I don't think neon would be a good choice for a 10 gal tank be cause they are so sensetive to WQ, and they are are generally a weak fish when commerically bred. The cards would look nice with a school a panda tetra, but thats all your choice. However most tetras need to be in schools of at least 7. You mention plants but no mention of oto cats, you might want to include 2 of these in a 10 will keep everything nice and clean..... the rock shrimp you might only be able to get one of them in there, and anything smaller you have a chance of the tetra nippping if not eating them. Not sure where you are located but this guy boxlotfish.com has alot of SA fish.
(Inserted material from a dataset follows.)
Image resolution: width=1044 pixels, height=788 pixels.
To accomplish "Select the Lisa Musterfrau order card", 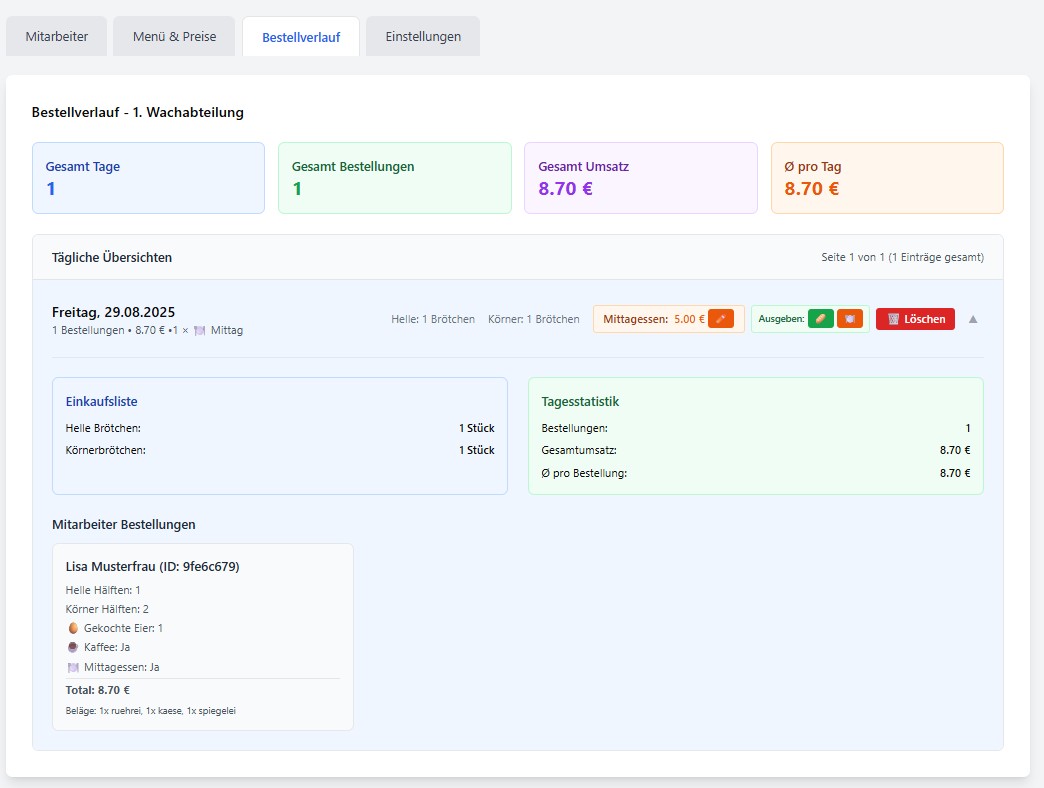I will (202, 636).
I've order from him and have had no problems, the fish arrived alive and healthy, my might want to give him a call and see if he can get you SA shrimp.... I know of only the rock shrimp as SA shrimp, but sense his importer is the guy who collects down there maybe he knows of more...


----------



## jerrybforl (Aug 15, 2008)

cardinals arent too big for a 10 gal. they get about inch and a quarter if that and as said as well as richie they are more sensetive and i have had bad experience with neons. nothing but good experience with cards. are you doing low light tank or bright. low light is a lil less work as far as keeping it clean. and with such a small tank you could use DIY CO2 or a small Red Sea CO2 kit which you can get at a petsmart or petco.


----------



## Mustang Boy (Jul 25, 2008)

i will definitely go with cardinals if my neons dont make it

and i was hoping to use shrimp to clean the plants as well as any other extra food that happens to fall to the ground

and thanks to you dj im probably gonna spend the next hour looking at stuff on that site cause it looks like a great site and i am gonna be looking over everything on it for awhile


----------